| How to complete this task |
Display every line of the data below that contains the string "arrow".
········
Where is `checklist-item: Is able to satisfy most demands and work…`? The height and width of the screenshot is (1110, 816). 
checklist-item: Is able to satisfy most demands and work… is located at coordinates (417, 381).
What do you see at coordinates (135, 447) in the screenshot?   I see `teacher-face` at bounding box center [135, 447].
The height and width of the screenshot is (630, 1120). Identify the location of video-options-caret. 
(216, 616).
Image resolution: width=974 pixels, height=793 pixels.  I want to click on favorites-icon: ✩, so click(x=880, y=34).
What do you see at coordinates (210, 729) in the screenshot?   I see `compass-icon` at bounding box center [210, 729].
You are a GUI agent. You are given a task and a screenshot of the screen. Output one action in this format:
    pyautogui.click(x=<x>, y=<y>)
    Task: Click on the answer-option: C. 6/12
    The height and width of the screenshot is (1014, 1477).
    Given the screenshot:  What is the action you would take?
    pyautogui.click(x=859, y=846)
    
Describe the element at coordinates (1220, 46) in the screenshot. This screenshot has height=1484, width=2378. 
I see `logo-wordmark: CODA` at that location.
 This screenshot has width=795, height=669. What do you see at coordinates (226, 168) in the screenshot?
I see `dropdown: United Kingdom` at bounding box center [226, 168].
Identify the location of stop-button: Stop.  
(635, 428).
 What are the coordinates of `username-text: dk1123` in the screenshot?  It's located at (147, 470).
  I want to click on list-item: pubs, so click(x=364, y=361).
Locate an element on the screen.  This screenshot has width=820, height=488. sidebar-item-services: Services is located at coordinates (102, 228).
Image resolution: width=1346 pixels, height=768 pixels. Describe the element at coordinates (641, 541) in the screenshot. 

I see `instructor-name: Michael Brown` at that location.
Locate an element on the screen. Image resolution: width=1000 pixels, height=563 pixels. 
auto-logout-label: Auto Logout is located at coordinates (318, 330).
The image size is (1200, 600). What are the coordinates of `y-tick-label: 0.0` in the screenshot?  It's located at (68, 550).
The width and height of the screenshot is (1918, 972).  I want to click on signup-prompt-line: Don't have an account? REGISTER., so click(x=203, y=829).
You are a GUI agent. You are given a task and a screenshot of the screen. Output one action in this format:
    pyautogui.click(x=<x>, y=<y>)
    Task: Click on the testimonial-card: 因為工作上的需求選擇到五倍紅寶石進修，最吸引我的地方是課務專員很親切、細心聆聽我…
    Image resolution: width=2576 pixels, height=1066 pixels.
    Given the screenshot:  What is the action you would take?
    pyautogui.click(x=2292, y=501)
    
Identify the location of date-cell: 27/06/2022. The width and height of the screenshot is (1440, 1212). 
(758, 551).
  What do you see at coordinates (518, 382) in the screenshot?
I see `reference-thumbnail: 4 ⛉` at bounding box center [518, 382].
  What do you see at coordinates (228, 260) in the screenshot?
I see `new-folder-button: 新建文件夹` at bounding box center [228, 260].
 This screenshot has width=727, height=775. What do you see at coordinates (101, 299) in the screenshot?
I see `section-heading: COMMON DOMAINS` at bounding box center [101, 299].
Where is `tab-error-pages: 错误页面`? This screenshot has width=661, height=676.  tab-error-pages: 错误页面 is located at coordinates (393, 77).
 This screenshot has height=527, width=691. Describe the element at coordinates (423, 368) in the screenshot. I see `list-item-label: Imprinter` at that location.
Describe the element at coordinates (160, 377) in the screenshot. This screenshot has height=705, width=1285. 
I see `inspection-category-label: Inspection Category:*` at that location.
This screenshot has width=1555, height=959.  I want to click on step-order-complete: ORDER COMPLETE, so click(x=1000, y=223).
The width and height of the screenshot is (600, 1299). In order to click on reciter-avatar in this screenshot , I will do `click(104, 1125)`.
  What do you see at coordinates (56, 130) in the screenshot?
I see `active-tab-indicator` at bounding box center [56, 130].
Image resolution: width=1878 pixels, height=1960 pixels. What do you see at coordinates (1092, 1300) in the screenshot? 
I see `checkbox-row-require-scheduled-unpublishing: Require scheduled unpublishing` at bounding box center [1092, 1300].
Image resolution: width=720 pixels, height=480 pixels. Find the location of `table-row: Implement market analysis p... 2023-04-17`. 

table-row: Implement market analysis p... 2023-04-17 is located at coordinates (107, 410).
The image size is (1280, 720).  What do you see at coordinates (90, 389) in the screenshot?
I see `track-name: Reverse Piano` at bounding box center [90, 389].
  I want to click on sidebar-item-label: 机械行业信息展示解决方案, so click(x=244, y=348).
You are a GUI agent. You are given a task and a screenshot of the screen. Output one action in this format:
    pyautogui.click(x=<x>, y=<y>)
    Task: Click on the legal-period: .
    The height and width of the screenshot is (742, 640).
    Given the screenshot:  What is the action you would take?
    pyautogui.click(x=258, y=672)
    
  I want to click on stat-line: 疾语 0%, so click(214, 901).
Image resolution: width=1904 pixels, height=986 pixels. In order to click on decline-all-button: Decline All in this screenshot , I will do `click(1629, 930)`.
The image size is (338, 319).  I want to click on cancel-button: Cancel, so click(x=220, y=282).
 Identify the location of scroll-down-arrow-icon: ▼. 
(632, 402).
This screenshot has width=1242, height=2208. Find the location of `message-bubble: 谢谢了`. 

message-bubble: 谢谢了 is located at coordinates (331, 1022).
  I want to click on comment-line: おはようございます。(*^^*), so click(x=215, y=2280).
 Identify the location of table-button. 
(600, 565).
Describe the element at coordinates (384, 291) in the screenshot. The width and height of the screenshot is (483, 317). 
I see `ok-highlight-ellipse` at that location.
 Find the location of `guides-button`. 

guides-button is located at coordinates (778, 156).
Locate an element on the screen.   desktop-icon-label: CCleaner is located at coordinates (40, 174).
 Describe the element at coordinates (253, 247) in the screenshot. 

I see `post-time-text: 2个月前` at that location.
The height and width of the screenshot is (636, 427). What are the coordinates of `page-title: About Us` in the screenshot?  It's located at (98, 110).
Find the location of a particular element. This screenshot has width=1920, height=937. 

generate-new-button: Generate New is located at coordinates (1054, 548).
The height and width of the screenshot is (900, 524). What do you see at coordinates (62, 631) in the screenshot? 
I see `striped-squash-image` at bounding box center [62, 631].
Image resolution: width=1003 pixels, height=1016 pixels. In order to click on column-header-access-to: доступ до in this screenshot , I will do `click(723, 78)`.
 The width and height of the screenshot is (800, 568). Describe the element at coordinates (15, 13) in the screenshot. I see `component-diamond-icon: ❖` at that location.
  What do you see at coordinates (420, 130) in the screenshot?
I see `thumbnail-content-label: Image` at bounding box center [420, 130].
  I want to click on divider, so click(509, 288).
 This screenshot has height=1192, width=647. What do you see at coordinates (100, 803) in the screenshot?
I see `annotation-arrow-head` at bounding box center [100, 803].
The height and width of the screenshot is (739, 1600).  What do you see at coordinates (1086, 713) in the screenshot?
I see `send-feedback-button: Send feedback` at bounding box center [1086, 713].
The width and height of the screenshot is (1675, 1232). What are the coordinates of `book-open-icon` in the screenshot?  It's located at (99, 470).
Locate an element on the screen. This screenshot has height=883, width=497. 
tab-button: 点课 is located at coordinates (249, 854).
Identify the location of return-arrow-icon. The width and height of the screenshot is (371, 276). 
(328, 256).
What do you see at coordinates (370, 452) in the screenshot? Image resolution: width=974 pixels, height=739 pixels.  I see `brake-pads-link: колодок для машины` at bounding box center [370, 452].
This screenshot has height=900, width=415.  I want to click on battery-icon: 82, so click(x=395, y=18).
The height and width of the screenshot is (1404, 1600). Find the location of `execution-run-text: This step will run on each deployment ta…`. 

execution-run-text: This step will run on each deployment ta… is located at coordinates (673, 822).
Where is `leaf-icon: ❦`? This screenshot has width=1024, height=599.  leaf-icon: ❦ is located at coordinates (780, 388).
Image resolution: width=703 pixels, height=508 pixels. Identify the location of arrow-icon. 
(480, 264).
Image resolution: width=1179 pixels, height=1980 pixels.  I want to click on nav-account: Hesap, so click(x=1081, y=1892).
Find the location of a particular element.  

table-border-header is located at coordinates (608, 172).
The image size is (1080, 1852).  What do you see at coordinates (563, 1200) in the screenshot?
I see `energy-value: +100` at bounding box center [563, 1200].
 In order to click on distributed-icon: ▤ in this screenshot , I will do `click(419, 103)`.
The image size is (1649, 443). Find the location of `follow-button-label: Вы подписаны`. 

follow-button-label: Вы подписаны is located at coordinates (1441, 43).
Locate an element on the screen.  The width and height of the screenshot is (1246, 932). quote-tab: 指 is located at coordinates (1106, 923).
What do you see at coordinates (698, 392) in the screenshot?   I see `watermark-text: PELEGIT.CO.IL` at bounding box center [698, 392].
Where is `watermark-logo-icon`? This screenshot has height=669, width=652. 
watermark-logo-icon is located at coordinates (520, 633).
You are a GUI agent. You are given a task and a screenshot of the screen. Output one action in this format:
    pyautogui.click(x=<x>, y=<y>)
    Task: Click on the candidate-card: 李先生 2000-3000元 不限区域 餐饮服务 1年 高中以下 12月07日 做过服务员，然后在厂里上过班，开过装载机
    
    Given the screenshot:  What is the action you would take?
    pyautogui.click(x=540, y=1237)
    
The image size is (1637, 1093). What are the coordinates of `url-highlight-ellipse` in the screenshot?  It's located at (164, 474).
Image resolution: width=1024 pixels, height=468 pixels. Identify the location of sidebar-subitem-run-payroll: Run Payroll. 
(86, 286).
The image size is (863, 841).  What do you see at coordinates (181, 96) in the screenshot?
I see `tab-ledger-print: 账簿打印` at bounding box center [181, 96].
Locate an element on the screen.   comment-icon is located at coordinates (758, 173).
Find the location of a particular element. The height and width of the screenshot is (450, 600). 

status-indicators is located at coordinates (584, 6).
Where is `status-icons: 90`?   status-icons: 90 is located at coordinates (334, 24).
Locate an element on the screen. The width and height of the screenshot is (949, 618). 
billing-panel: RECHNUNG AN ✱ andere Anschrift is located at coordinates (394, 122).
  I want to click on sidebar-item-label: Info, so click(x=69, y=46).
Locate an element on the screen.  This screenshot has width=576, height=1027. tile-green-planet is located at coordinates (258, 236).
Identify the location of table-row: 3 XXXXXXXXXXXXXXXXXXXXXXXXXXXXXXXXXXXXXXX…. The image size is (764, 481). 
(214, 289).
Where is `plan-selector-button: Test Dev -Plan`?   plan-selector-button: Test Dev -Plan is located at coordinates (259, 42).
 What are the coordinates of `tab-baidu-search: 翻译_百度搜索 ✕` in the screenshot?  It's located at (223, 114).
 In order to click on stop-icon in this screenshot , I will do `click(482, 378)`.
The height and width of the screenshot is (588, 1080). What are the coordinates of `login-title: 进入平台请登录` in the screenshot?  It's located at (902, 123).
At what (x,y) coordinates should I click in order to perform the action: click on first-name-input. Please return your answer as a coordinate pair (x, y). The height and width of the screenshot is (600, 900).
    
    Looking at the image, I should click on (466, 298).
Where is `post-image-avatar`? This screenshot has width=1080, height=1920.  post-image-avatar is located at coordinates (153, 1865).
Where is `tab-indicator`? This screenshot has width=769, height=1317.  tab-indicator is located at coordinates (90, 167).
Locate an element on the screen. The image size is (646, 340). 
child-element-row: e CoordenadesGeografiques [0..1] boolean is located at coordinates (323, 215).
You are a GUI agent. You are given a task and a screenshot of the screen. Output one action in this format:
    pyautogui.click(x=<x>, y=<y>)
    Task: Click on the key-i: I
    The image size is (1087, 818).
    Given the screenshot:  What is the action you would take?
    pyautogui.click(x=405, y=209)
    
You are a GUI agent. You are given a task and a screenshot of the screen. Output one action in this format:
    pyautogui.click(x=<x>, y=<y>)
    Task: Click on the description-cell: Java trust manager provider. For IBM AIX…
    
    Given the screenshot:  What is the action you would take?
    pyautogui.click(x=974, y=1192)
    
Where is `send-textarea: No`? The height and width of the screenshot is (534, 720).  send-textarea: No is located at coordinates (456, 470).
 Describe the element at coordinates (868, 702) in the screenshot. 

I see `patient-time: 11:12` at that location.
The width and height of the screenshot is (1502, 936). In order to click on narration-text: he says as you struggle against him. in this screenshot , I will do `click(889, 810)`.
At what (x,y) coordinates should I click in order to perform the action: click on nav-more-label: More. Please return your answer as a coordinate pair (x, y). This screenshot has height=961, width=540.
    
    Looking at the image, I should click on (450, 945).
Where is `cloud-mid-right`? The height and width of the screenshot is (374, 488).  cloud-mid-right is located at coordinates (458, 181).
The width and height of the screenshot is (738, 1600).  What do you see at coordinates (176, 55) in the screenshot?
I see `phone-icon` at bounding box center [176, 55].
········
| Result of this task |
 Identify the location of scroll-down-arrow-icon: ▼. 
I see `annotation-arrow-head` at bounding box center [100, 803].
Identify the location of return-arrow-icon. The width and height of the screenshot is (371, 276). 
Image resolution: width=703 pixels, height=508 pixels. Identify the location of arrow-icon. 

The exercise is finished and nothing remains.